親が亡くなったけれども、遺産がどこにあるのかよくわからない。
こういうときは、どうやって遺産を調べればよいのでしょうか。
残念ながら、現時点ではマイナンバー等に全ての財産が紐付けられているわけではないですし、マイナンバーなどで財産がどこにあるかを調べることはできません。
ですので、何らかのきっかけを元に、金融機関等に個別に確認していくことが必要になります。
【不動産】
不動産について、所在するであろう市区町村が判明している場合には、当該市区町村役場に「名寄帳」の取り寄せを申請すれば、亡くなられた方名義の不動産の一覧を入手できます。
また、どの市区町村にあるかがわからないとか、複数の市区町村に不動産がある場合、法務局で「所有不動産記録証明制度」を申請すれば、全国のどこに亡くなられた方名義の不動産があるのかを調べることができます(登記されている不動産のみ)。
【預金】
全国の金融機関に一括で検索できるシステムがないため、目星をつけた金融機関に個別に問い合わせをしていくことになります。
自宅の近くに支店がある銀行や、かつて住宅ローンで利用していた銀行、かつて給与振り込みで利用していた銀行などは、口座がある可能性が高くなります。また、お年寄りの場合、ゆうちょ銀行や、最寄りのJAに貯金をしていることも多いです。

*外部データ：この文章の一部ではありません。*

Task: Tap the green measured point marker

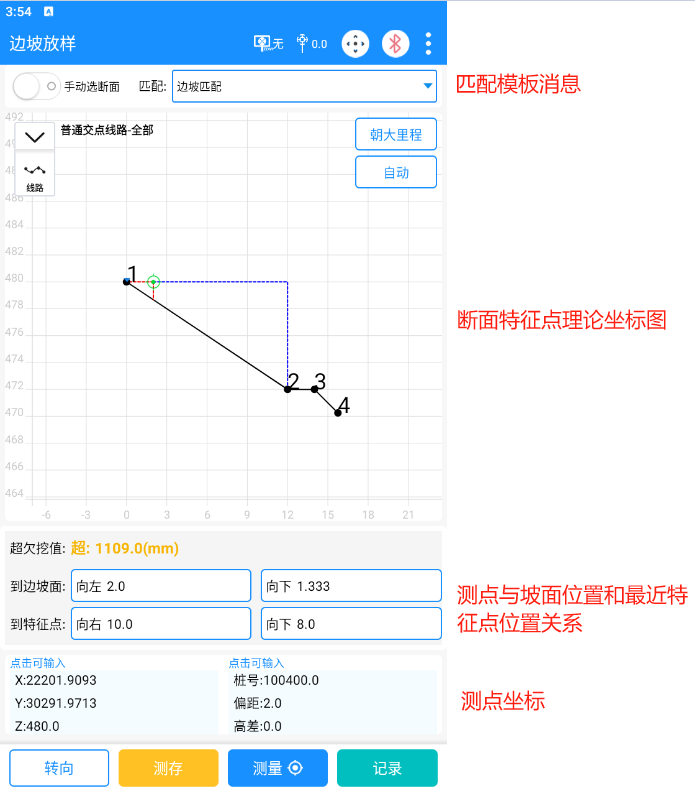Action: pos(153,282)
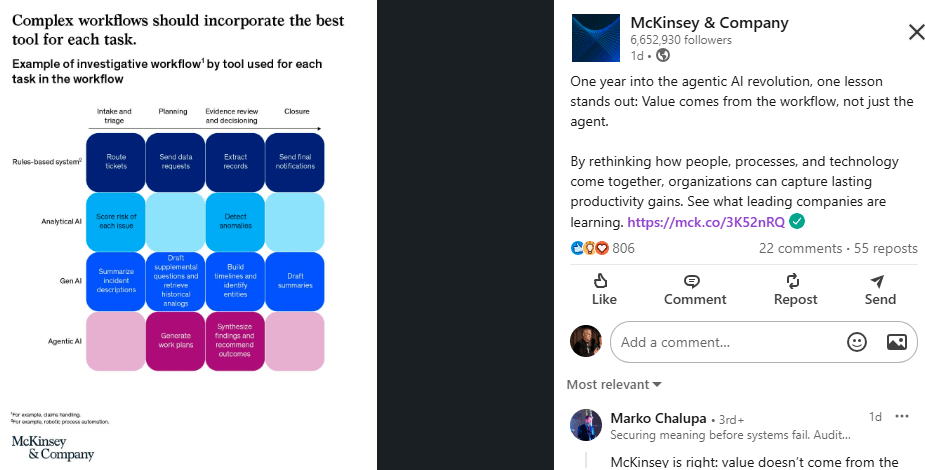Click the McKinsey & Company logo avatar

pos(596,38)
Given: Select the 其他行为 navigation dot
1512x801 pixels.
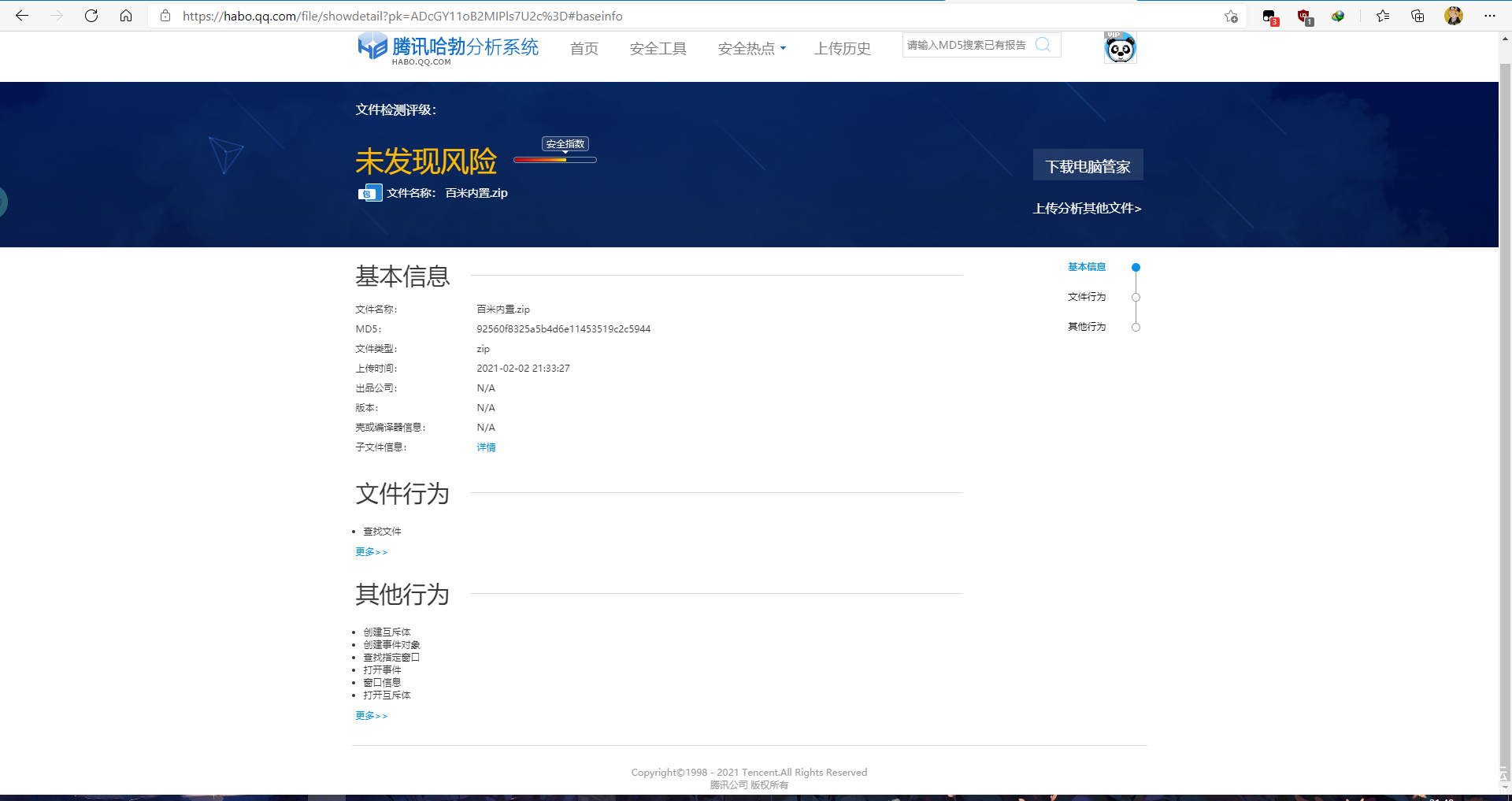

目星をつけた金融機関に連絡をし、相続人であることを伝え(通常は窓口に行って、本人確認書類の提示が必要です)、口座の有無の照会と、口座がある場合には取引履歴や残高証明書を出してもらうことになります。
【株式等】
株式や投資信託についても、証券会社に一括で検索をかけることができるシステムはありません。
ただ、株式を持っていますと、定期的に証券会社等から、配当などに関して通知文がきていることがありますので、郵便物の中に証券会社からの文書があれば、その証券会社に問い合わせをしていくおとになります。
また、預金口座が判明した際に、取引履歴(入出金履歴)を取り寄せておくと、取引履歴から証券口座が判明することもあります。
遺産の調査は弁護士だからといって特殊な(便利な)方法があるわけではありません。
まずは亡くなられた方の住まいを確認して、通帳や金融機関からの手紙などを確認する地道な作業が重要になることが多いです。